- Relator(a)
- Delaide Miranda Arantes
- Órgão julgador
- 2ª Turma
- Data do julgamento
- 21/10/2020
- Data de publicação
- 29/10/2020
TST – Agravo de Instrumento em Recurso de Revista 0000058-60.2018.5.10.0004, Rel. Delaide Miranda Arantes, 2ª Turma, j. 21/10/2020, p. 29/10/2020
EMENTA: AGRAVO DE INSTRUMENTO EM RECURSO DE REVISTA INTERPOSTO NA VIGÊNCIA DA LEI 13.467/2017. RESPONSABILIDADE SUBSIDIÁRIA. ENTE PÚBLICO. FISCALIZAÇÃO NÃO DEMONSTRADA. ÔNUS DA PROVA. 1.1. Na hipótese dos autos, o Tribunal Regional reconheceu a culpa da parte agravante, nos termos da Súmula 331, V, do TST, pela falta de fiscalização do contrato celebrado com a empresa prestadora de serviços. 1.2. Entendimento em sintonia com a tese com repercussão geral firmada pelo Supremo Tribunal Federal, no RE-760931/DF, pela qual se considerou possível a responsabilização subsidiária da Administração Pública pelo pagamento das verbas trabalhistas devidas aos empregados das empresas terceirizadas, quando constatada a omissão na fiscalização, sendo vedada a presunção de culpa.
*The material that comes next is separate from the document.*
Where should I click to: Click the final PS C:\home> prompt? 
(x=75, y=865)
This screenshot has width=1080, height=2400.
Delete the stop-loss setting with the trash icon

Destaca-se que, no julgamento dos embargos de declaração nos autos do RE-760931/DF, o Supremo Tribunal Federal apenas reafirmou o seu entendimento acerca da possibilidade de responsabilização subsidiária da Administração Pública, não tendo firmado tese processual acerca da distribuição do ônus da prova. 1.3. Tendo o Tribunal Regional registrado a ausência de prova produzida pela reclamada quanto à fiscalização das obrigações trabalhistas, restou evidenciada a culpa in vigilando do tomador dos serviços, devendo ser mantida a sua responsabilidade a partir da aplicação da Súmula 331, V, do TST, o que atrai o óbice do art. 896, § 7.º, da CLT e da Súmula 333 do TST. Agravo de instrumento conhecido e não provido. (Tribunal Superior do Trabalho (2ª Turma). Acórdão: 0000058-60.2018.5.10.0004. Relator(a): DELAIDE MIRANDA ARANTES. Data de julgamento: 21/10/2020. Juntado aos autos em 29/10/2020.)